**What you will do**:
Among the entries below, find the lines with "Lily" and copy them.

BEGIN Source records

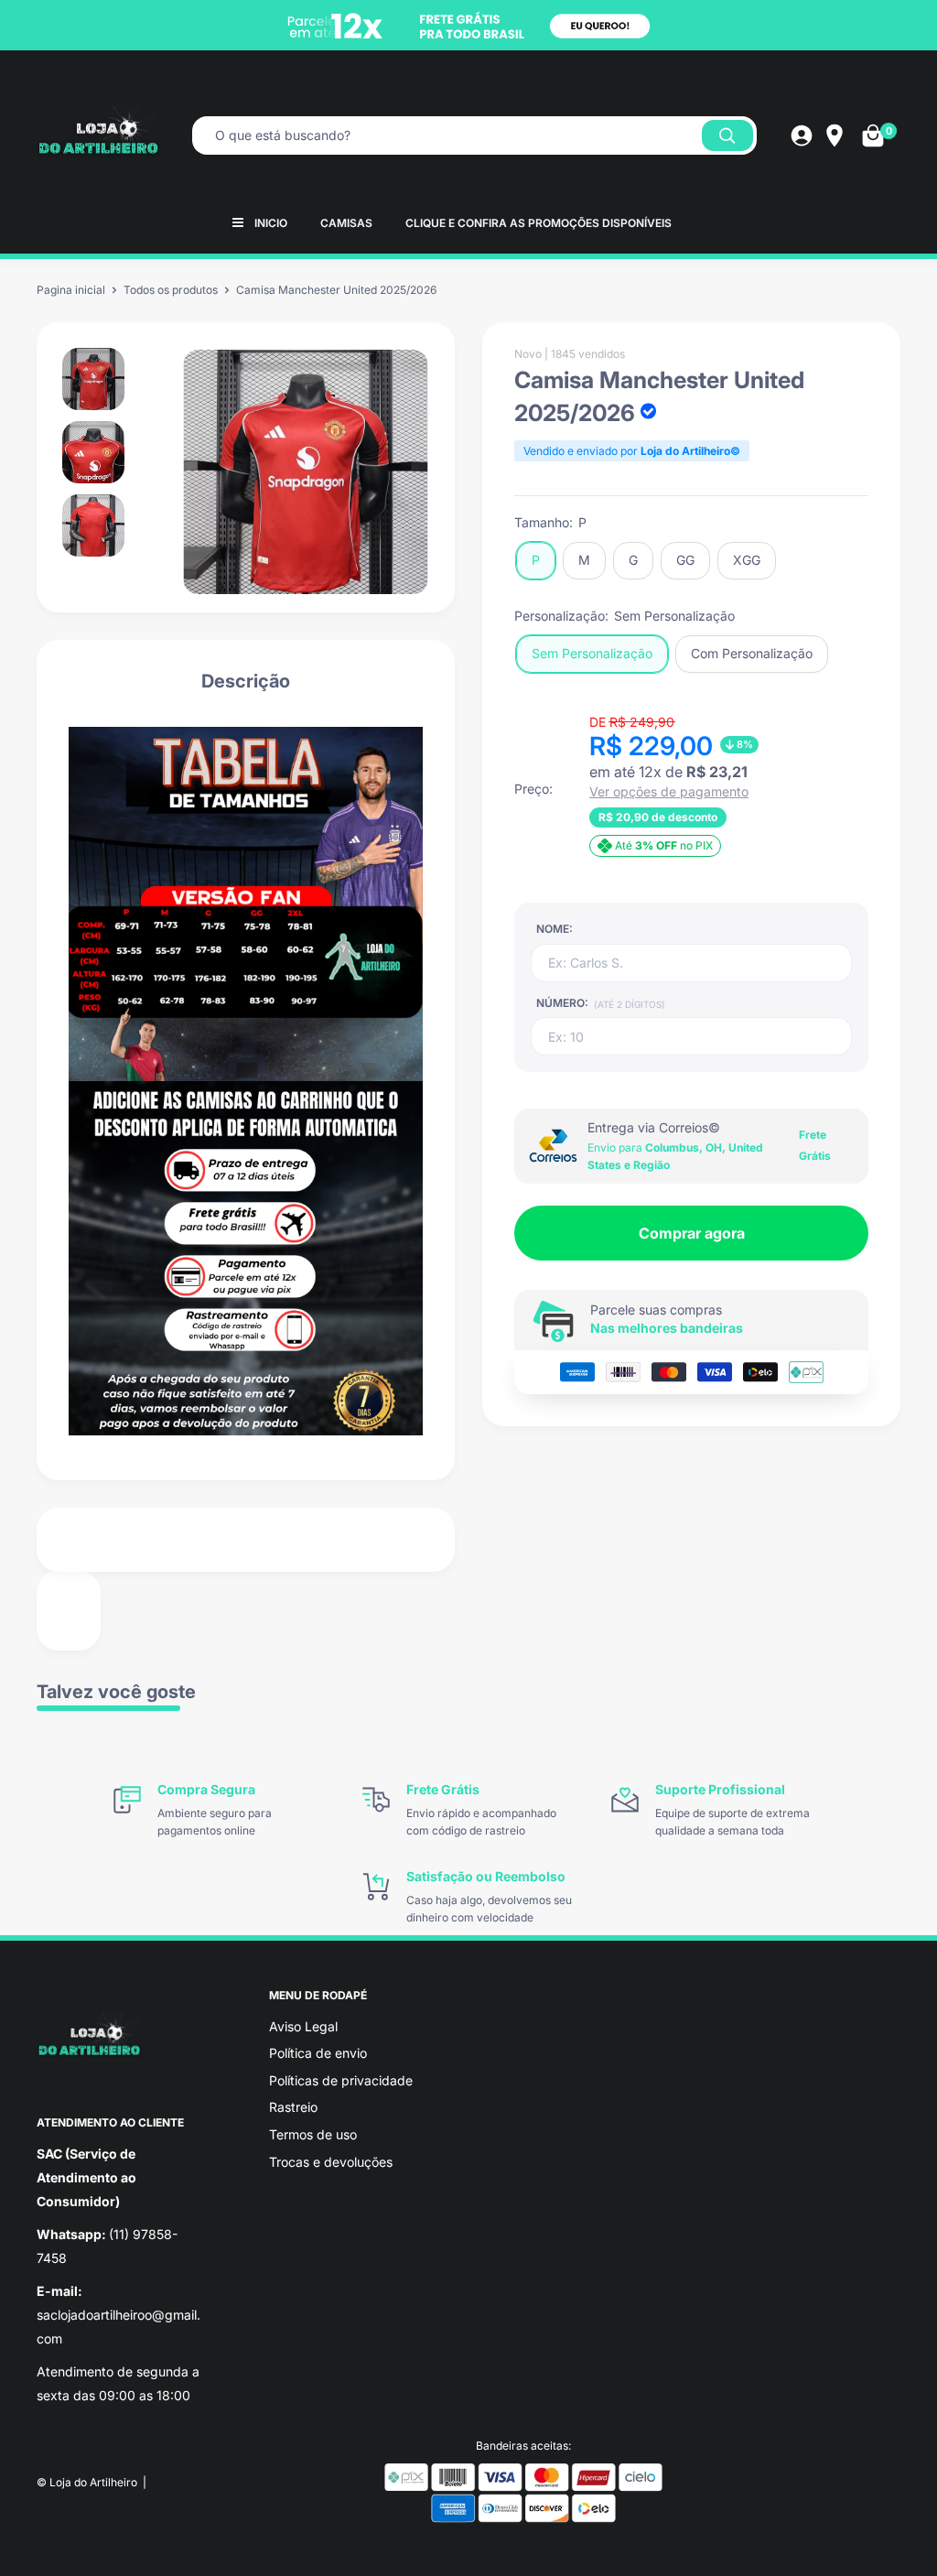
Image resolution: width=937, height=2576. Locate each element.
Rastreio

END Source records
BEGIN Source records

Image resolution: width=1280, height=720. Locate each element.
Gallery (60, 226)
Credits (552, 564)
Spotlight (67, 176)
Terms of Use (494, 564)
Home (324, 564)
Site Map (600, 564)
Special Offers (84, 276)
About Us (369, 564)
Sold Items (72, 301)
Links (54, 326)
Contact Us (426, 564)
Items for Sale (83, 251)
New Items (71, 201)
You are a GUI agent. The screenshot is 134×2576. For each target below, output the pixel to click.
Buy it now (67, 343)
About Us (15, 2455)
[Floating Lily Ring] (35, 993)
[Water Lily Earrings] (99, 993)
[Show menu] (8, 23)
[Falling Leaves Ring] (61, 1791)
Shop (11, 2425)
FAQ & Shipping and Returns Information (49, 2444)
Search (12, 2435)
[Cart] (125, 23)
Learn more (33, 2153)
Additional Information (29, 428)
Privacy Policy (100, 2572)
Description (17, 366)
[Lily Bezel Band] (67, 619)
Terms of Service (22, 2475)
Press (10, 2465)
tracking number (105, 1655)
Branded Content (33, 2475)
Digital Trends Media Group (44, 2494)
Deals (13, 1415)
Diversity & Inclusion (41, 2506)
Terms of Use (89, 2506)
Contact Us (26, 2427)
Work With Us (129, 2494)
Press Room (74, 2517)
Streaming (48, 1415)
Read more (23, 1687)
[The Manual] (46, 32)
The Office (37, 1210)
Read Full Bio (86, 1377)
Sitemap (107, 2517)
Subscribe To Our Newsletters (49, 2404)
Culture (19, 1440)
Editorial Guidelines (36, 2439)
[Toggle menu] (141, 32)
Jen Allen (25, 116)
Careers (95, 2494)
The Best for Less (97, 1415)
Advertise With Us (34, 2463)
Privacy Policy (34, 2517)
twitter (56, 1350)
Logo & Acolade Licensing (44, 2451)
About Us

END Source records

**Final answer**:
[Floating Lily Ring] (35, 993)
[Water Lily Earrings] (99, 993)
[Lily Bezel Band] (67, 619)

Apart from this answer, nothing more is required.